Alors qu’on souligne les deux ans de l’invasion à grande échelle de l’Ukraine le 24 février prochain, les plaies de la guerre ne cicatrisent pas depuis 2014. Dix ans d’occupation, cinq régions annexées illégalement, des centaines de milliers de tués et des millions de déplacés : la guerre génocidaire⁠1 menée par la Russie continue à détruire les vies des Ukrainiens au quotidien.

Une guerre conduite au nom d’un impérialisme et d’un révisionnisme historique fondamentalement dangereux pour l’avenir de nos démocraties, mais que nous pouvons arrêter. Aidons l’Ukraine à vaincre.

Un aveuglement à prix élevé

Il y a exactement 10 ans, entre le 18 et 23 février 2014, les forces de l’ordre de Viktor Ianoukovitch tuaient des manifestants sur la place de l’Indépendance à Kyiv. Au même moment, les forces russes faisaient leur première apparition en Crimée. « Ne demandez pas à l’Ukraine quand la guerre prendra fin. Demandez-vous plutôt pourquoi Poutine est encore en mesure de la poursuivre », a affirmé Volodymyr Zelensky à la Conférence sur la sécurité de Munich le 17 février dernier. Il est en mesure de la poursuivre car nous avons collectivement échoué en 2014 et risquons l’échec en 2024 si rien ne change.

Alors que la Russie annexait la Crimée, transgressant les fondements mêmes du droit international, nous avons fermé les yeux et nous sommes contentés de « condamnations » et de maigres sanctions. Alors que la Russie envahissait l’Est de l’Ukraine et y abattait un avion civil de Malaysia Airlines sous prétexte de prévenir un « génocide des populations russophones », nous l’avons laissé faire en encourageant des « négociations ».

Les ambitions impériales de la Russie ne datent pas du 24 février 2022. Elle conduit des assassinats politiques sur son sol et à l’étranger depuis le début du siècle et terrorise ses voisins depuis tout aussi longtemps.

Déjà en 2014, alors que les Ukrainiens sortaient par millions dans les rues pour défendre leur liberté, la Russie évoquait un « coup d’État nazi » qui aura servi à justifier les invasions subséquentes.

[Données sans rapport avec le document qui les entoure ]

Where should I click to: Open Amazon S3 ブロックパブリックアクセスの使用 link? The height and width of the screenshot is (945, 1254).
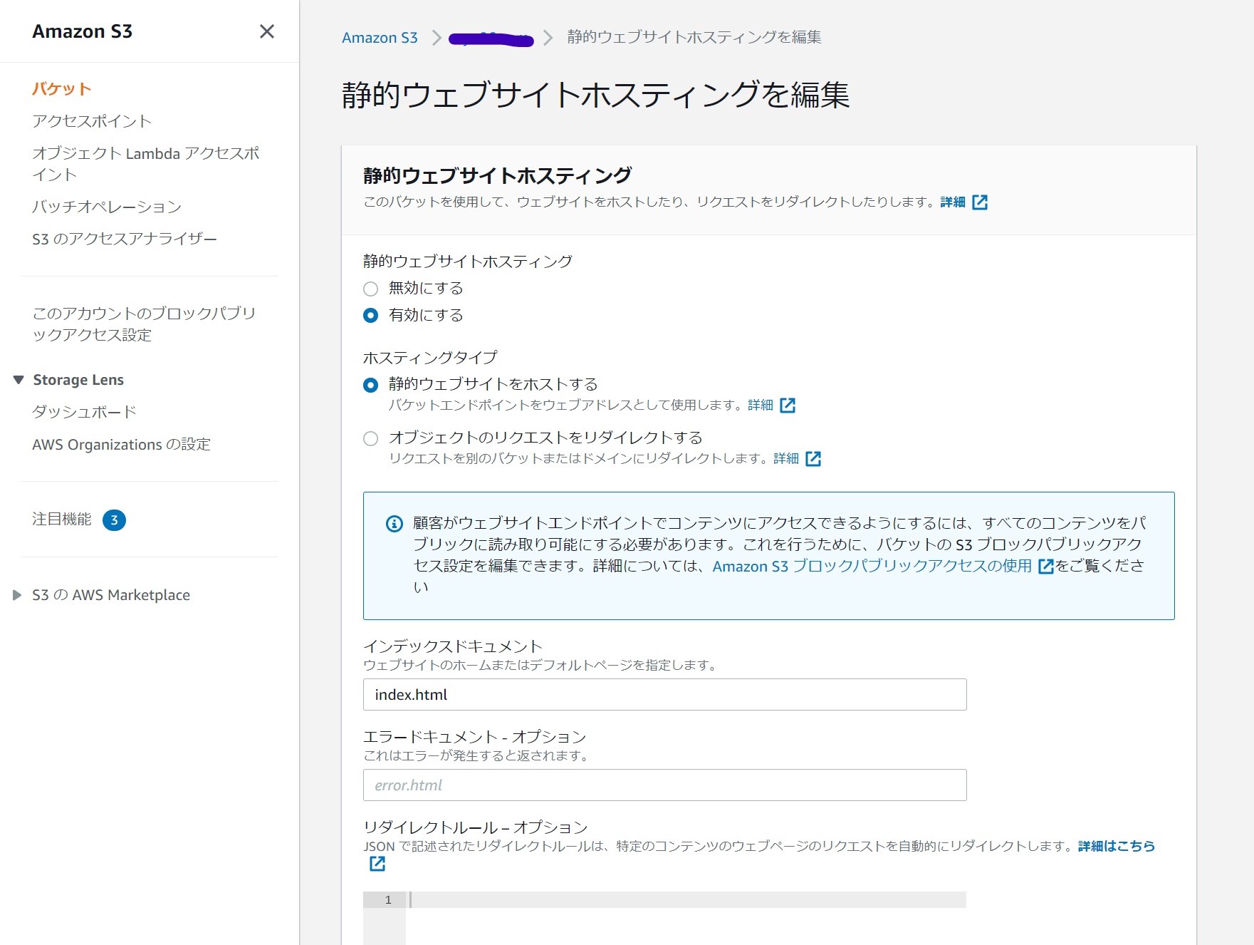872,567
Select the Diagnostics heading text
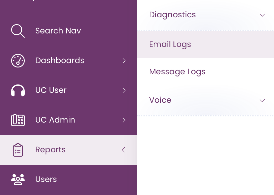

Entre les centaines de milliers de crimes de guerre et les appels à l’extermination, le caractère génocidaire de la guerre menée par la Russie en Ukraine est indéniable. Face à cela, nous n’avons pas d’autre choix que de redoubler d’efforts. La Russie n’a pas réussi à effacer la nation ukrainienne, et ne réussira pas si, cette fois-ci, on ne la laisse pas faire.

Nous devons en faire davantage

En mars 2022, lors d’une conférence à Paris, j’ai posé une question à Charles Michel, président du Conseil européen. En tant qu’Ukrainienne, il m’est apparu comme crucial de lui demander face à face de soutenir mon pays. Il m’a répondu que les alliés de l’Ukraine n’ont en fait pas d’autre choix que d’en faire davantage mais a veillé à rappeler que la troisième guerre mondiale n’était pas un risque à négliger. M. Michel a donc proposé deux solutions pour vaincre la Russie : l’appui à la résistance ukrainienne et les sanctions internationales. Aujourd’hui, deux ans plus tard, quel bilan ?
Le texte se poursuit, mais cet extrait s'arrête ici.